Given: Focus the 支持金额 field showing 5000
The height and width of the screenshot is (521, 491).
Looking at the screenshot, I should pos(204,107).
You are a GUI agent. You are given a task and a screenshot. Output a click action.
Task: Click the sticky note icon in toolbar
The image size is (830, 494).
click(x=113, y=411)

...

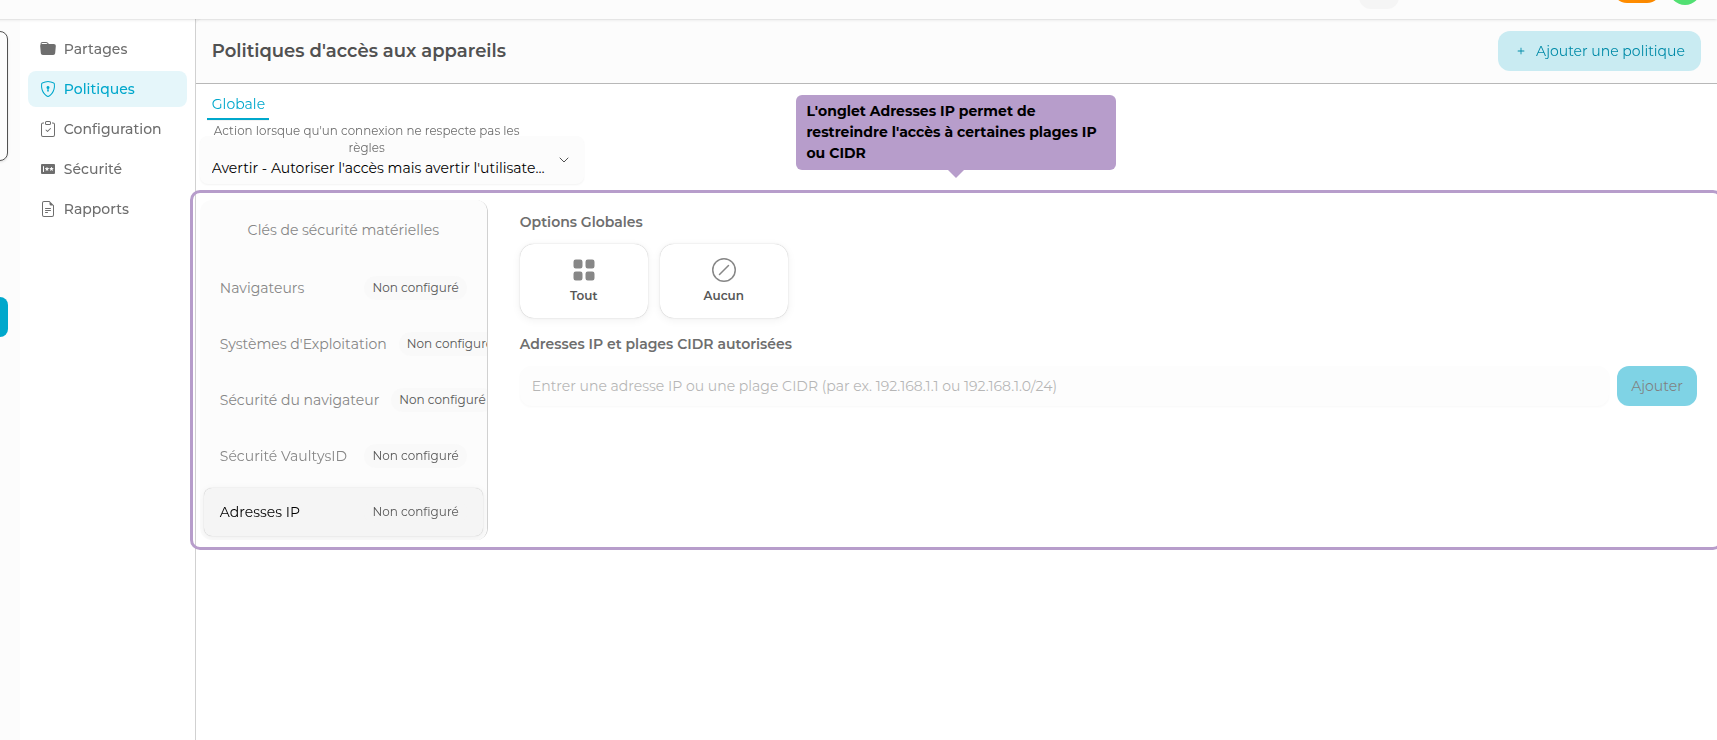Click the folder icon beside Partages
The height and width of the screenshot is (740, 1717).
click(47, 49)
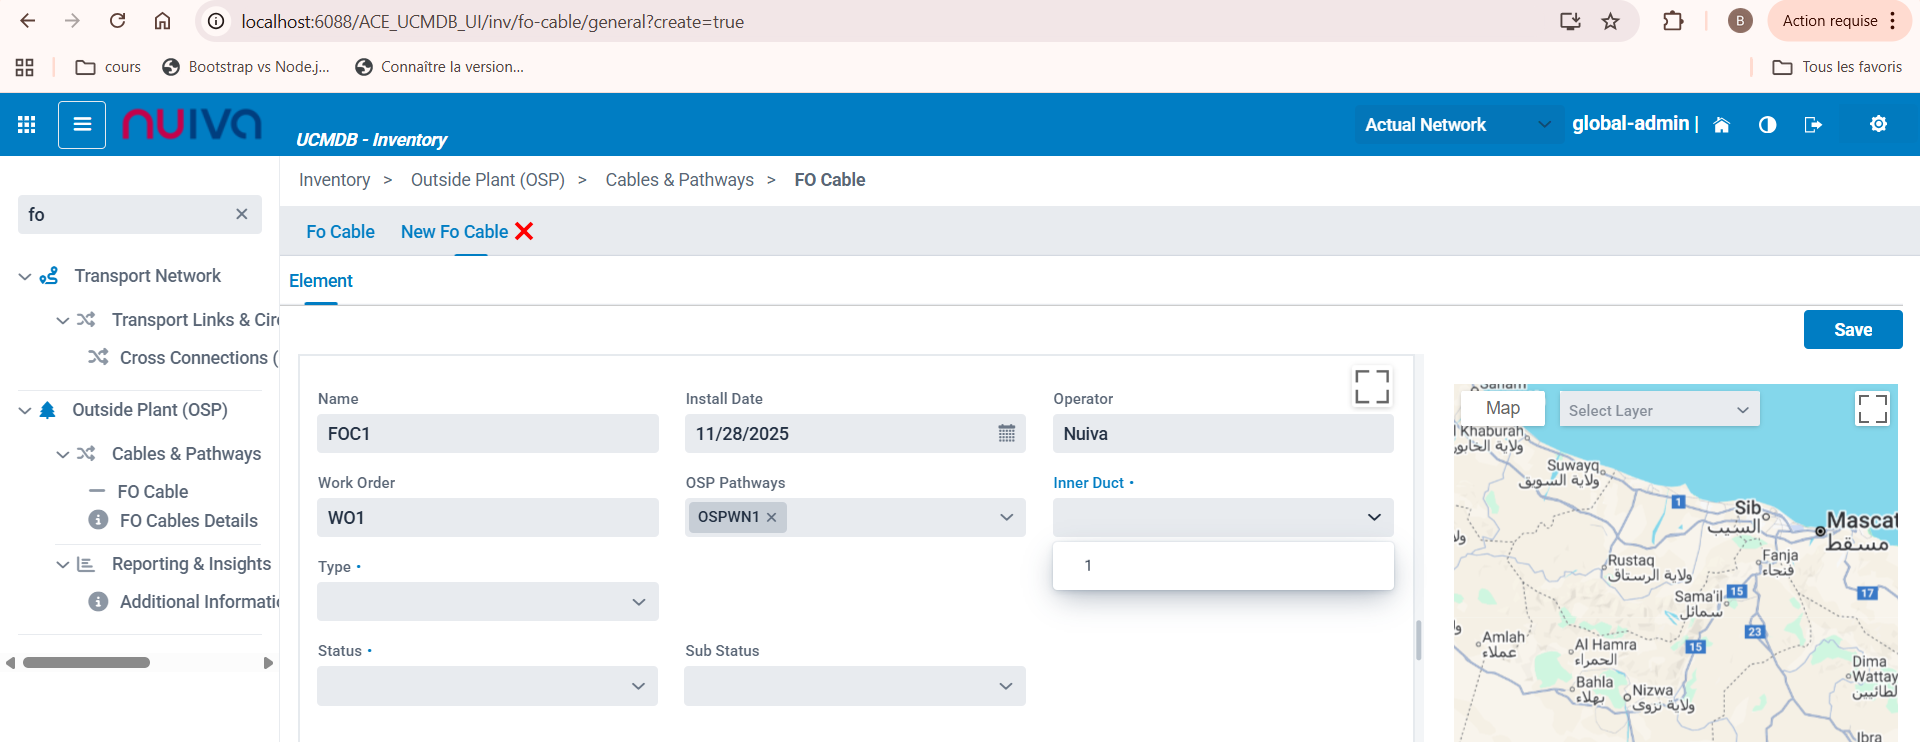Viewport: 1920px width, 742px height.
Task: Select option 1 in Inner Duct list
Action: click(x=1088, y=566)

---

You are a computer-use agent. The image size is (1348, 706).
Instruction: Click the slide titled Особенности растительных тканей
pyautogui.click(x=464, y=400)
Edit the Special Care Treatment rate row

Exercise
Identify each line in the records above that contains the word "agent", and copy it out in full.

Problem solution
You are a GUI agent. You are given a task and a screenshot. Output a click action.
You are a computer-use agent. The image size is (1348, 706).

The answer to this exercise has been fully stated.